# Testing notebook for data ingestion
This notebook will include test scripts to ingest the necessary data from various web sources.

## Scrape Bechdel test of movies
Scrape data from http://bechdeltest.com/ using its given API. Note that according to the owner, we should avoid calling the `getAllMovies` module frequently due to a shared hosting plan. Due to this, I ran the get requests once and saved the copy as a csv file.

In [25]:
import io
import requests
import pandas as pd
from bs4 import BeautifulSoup

bechdel_movies = '/home/jdtganding/Documents/data-engineering-zoomcamp/week_7_PROJECT/data/BechdelTestMovies.csv'

# html = requests.get('http://bechdeltest.com/api/v1/getAllMovies').content
# df = pd.read_json(io.StringIO(html.decode('utf-8')))
# df.to_csv(bechdel_movies, index=None)

bechdel_movies_df = pd.read_csv(bechdel_movies)
bechdel_movies_df.sample(10)

Unnamed: 0,rating,imdbid,id,title,year
4209,3,348226.0,6867,Tomie: Saishuu-sho - kindan no kajitsu,2002
9371,3,11334312.0,9507,"Final Level: Escaping Rancala, The",2019
7836,3,1724965.0,6668,Innocence,2014
2975,3,109913.0,1788,Go Fish,1994
2896,0,107214.0,4337,Indien,1993
2144,1,88000.0,5751,Revenge of the Nerds,1984
5359,1,871197.0,7121,&quot;Masters of Horror&quot; Right to Die,2007
7093,1,1597522.0,6993,Asterix and Obelix: God Save Britannia,2012
5081,3,785532.0,7114,&quot;Masters of Horror&quot; Pro-Life,2006
8226,3,4009278.0,7881,Intruders,2015


## Scrape Oscars movie nominees and winners
The Academy Awards has their own database found on https://awardsdatabase.oscars.org/. I scraped the whole database from the 1st Academy Awards up to the latest using `selenium` and saved the page source as a variable that can be read using `BeautifulSoup`.

In [4]:
import time
from selenium import webdriver
from selenium.webdriver.common.by import By

options = webdriver.FirefoxOptions()
options.add_argument('--ignore-certificate-errors')
options.add_argument('--incognito')
options.add_argument('--headless')

driver = webdriver.Firefox(options=options)
driver.get("https://awardsdatabase.oscars.org/") 

#select award categories
driver.find_element(By.XPATH,"//button[contains(@class,'awards-basicsrch-awardcategory')]").click()
driver.find_element(By.XPATH,"//b[contains(text(),'Current Categories')]").click()

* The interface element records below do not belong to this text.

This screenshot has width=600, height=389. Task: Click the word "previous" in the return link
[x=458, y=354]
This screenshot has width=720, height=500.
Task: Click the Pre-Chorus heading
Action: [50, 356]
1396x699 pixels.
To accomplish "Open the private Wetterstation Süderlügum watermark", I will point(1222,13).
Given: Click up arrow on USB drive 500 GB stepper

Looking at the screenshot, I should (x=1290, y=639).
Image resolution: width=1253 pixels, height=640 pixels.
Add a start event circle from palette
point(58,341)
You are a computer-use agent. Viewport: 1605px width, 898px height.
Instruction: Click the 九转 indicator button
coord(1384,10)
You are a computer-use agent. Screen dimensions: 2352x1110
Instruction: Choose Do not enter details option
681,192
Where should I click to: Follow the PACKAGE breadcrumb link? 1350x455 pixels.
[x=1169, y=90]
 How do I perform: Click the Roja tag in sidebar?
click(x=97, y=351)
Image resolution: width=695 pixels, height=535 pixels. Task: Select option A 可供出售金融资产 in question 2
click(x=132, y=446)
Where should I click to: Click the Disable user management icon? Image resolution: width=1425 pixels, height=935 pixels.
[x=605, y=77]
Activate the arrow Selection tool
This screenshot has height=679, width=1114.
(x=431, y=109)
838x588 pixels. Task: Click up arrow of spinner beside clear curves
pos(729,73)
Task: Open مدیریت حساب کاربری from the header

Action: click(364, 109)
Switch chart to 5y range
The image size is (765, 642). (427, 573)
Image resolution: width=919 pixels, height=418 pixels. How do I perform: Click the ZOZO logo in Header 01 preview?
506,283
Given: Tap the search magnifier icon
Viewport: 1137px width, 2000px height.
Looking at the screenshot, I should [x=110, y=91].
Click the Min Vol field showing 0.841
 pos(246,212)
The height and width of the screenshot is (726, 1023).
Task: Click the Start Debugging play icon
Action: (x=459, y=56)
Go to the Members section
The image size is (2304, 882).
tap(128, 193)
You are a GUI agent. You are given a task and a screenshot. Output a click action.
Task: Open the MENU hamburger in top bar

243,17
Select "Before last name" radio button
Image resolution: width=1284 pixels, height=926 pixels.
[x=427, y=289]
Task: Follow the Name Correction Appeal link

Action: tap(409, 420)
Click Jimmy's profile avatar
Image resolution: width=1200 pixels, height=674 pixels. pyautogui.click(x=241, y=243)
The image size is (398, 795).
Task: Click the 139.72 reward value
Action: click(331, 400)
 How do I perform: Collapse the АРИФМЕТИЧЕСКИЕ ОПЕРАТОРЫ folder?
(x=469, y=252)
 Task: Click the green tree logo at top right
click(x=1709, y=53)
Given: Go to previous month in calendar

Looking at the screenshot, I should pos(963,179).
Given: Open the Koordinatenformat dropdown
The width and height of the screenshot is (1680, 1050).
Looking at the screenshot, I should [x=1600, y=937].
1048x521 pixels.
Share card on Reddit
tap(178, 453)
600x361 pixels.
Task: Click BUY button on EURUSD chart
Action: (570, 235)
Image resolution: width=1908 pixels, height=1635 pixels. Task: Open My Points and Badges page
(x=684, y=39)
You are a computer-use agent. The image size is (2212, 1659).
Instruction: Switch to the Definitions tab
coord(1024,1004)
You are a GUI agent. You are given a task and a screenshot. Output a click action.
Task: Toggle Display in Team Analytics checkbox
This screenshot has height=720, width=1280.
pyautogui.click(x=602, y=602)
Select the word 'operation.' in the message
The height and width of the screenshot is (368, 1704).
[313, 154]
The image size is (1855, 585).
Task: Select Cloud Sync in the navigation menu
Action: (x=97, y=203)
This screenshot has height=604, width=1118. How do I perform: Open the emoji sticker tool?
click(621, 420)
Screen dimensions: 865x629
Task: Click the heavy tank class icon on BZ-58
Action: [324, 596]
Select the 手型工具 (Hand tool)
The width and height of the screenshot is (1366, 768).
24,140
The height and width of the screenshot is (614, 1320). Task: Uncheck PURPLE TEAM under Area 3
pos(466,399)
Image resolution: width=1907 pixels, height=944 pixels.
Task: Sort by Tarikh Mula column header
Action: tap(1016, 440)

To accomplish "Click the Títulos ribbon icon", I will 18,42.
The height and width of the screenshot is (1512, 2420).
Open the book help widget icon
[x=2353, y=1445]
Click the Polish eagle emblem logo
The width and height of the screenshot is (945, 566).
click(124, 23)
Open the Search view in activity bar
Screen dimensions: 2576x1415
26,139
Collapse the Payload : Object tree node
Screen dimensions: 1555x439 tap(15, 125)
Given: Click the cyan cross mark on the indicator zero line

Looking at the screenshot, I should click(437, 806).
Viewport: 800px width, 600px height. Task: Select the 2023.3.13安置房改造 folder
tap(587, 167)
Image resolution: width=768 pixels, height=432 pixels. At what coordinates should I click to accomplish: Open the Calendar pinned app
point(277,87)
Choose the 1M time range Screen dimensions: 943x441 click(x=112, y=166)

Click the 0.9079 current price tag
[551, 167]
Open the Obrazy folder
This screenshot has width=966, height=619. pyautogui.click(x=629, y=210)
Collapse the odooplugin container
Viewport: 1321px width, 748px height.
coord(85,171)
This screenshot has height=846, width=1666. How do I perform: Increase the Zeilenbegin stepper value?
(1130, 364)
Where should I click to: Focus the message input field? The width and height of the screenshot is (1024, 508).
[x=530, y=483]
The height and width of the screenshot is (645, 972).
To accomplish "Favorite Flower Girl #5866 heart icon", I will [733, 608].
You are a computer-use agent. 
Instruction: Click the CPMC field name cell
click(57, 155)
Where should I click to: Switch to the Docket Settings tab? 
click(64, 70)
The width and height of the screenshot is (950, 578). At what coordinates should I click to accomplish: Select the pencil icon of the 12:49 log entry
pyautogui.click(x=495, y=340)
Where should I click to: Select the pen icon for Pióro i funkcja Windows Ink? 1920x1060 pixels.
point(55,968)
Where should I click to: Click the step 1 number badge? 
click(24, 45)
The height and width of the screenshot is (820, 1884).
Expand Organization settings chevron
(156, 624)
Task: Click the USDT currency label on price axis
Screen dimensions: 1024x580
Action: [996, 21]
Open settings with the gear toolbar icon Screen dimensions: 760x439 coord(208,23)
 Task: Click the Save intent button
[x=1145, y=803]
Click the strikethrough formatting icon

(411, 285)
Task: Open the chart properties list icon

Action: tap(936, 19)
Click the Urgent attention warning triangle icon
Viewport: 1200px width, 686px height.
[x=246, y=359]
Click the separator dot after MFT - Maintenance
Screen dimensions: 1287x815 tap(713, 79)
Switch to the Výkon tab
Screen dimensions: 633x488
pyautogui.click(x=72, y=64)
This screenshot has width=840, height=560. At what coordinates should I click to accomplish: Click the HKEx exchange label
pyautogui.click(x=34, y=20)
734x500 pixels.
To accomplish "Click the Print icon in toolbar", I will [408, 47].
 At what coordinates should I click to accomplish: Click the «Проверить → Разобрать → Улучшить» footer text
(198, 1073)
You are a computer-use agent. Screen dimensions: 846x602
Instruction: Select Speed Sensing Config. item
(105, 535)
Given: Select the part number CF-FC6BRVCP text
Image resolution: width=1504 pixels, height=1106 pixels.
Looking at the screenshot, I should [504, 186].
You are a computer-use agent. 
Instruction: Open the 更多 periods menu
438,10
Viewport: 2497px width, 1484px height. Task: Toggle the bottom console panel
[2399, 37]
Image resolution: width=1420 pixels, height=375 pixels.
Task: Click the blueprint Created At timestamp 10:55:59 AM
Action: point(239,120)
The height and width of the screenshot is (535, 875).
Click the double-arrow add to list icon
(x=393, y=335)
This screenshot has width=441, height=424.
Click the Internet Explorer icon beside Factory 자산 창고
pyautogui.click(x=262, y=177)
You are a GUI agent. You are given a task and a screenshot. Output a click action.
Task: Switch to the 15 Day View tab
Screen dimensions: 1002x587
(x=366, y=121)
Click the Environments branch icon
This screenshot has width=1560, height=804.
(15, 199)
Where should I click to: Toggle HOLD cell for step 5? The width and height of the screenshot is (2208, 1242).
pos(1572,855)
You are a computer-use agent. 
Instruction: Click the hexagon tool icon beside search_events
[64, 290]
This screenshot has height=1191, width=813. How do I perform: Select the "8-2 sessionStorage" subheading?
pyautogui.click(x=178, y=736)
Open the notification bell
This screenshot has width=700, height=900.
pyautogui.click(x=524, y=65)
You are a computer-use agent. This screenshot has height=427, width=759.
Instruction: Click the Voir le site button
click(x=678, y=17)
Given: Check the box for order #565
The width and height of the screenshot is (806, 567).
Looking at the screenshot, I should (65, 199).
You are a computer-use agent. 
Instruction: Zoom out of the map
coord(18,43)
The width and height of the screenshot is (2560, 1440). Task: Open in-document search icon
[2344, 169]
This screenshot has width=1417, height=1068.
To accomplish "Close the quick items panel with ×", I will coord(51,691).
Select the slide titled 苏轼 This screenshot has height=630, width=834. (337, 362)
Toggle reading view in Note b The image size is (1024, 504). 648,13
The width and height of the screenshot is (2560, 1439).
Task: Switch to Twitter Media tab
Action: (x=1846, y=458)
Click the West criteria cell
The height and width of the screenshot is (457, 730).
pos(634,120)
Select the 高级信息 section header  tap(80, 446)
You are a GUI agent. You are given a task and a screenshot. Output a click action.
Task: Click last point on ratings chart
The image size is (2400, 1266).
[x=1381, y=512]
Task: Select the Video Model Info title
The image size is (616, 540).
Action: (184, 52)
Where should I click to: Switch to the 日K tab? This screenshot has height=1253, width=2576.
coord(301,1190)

#select starting award year
driver.find_element(By.XPATH,"//button[contains(@class,'awards-advsrch-yearsfrom')]").click()
driver.find_element(By.XPATH,"//div[@class='btn-group multiselect-btn-group open']//input[@value='1']").click()

#select ending award year
driver.find_element(By.XPATH,"//button[contains(@class,'awards-advsrch-yearsto')]").click()
year_latest = len(driver.find_elements(By.XPATH,"//div[@class='btn-group multiselect-btn-group open']//li"))-2
driver.find_element(By.XPATH,f"//div[@class='btn-group multiselect-btn-group open']//input[@value='{year_latest}']").click()

#search to view results
driver.find_element(By.XPATH,'//*[@id="btnbasicsearch"]').click()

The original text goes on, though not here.